**Objetivo de la tarea**
Por favor, continúa el fragmento sobre Letchworth y el urbanismo de Londres a partir de su última oración.

=== Fragmento seleccionado ===

Letchworth, inglaterra, con sus tranquilas calles comerciales y casas de artesanías, hoy se siente un poco como la ciudad jardín que el tiempo olvidó. El ideal de Ebenezer Howard de una comunidad autosuficiente nunca se logró. Los agricultores del cinturón verde de Letchworth venden sus remolachas y su trigo a una gran compañía de cereales.

Los residentes del pueblo trabajan en su mayoría en Londres o Cambridge. A John Lewis, quien dirige la fundación que Howard comenzó, la cual aún es propietaria de gran parte de los terrenos del pueblo, le preocupa que Letchworth esté «en peligro de convertirse en un dormitorio».

Con todo, todavía tiene un aspecto clave de lo que muchos urbanistas hoy consideran sustentable: no se diseñó alrededor de los autos. Howard ignoraba el nuevo invento. Desde cualquier parte en Letchworth puedes caminar al centro del pueblo para ir de compras o tomar el tren a Londres.

Cincuenta y cinco kilómetros al sur yace Londres, irremplazable. Ocho millones de personas viven ahí ahora. Todos los intentos por imponer una lógica en su laberinto de calles han fracasado, como puede atestiguar cualquier persona que haya cruzado la ciudad en taxi alguna vez.

«¡Londres no se planeó para nada!», exclama Peter Hall una tarde mientras salimos a la calle frente a la Academia Británica. Pero la ciudad hizo dos cosas inteligentes conforme se hinchó hacia las afueras en los siglos xix y xx, añade Hall. Conservó parques grandes y un tanto agrestes, como Hampstead Heath, donde los ciudadanos pueden convivir con la naturaleza.

=== Datos proporcionados ===

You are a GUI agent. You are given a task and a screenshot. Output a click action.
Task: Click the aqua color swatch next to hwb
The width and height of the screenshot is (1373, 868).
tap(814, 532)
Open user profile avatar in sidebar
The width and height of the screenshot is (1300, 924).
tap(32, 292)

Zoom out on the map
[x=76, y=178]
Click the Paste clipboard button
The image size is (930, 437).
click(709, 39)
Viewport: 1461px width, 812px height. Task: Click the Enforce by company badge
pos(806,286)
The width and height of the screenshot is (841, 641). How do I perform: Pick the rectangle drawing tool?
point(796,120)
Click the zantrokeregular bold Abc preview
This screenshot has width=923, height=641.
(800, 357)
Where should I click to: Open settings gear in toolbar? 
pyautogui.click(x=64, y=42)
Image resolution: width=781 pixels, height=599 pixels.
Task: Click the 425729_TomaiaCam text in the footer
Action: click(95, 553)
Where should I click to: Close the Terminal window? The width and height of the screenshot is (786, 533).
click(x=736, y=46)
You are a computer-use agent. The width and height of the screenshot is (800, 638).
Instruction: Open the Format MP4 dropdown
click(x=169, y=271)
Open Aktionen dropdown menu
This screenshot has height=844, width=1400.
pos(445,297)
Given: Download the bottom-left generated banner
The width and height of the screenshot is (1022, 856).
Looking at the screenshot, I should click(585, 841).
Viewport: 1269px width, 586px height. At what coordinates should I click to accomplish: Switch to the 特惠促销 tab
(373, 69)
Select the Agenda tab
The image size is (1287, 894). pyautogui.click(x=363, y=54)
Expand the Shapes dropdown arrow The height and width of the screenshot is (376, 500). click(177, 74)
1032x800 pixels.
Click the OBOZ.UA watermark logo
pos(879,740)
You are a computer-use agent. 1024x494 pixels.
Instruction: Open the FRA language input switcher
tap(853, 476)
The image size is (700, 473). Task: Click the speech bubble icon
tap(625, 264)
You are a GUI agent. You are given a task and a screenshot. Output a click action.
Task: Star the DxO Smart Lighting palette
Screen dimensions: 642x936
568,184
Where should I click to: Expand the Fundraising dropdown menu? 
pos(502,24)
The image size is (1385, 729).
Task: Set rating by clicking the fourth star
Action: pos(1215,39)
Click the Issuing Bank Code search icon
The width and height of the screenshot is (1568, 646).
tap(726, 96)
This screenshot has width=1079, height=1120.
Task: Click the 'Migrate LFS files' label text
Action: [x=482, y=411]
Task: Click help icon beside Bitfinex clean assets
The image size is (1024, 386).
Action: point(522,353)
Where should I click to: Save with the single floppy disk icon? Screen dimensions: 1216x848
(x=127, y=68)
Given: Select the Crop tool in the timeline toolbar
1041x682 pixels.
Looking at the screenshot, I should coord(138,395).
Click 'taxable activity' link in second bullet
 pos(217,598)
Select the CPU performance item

===

**Respuesta esperada**
Y, lo más importante, se expandió a lo largo de las vías de los trenes y las líneas del metro. «Asegúrate de que el transporte esté bien -dice Hall-. Luego deja que las cosas sucedan». Tras esa frase desapareció en el metro para irse a casa, dejándome en la acera atestada con un gran regalo: unas cuantas horas para pasear por Londres.

Incluso Ebenezer Howard habría entendido la sensación, al menos de joven. Cuando regresó después de unos años en Estados Unidos -había fallado como agricultor en una granja de Nebraska- estaba entusiasmado con su ciudad natal. Solo subirse al autobús, escribió más tarde, le provocaba una sacudida placentera en las vísceras:
«Un extraño sentimiento de éxtasis me poseía en ocasiones como esa… las calles repletas -señales de riqueza y prosperidad-, el bullicio, la misma confusión y el desorden me atraían, y me sentía pleno de placer».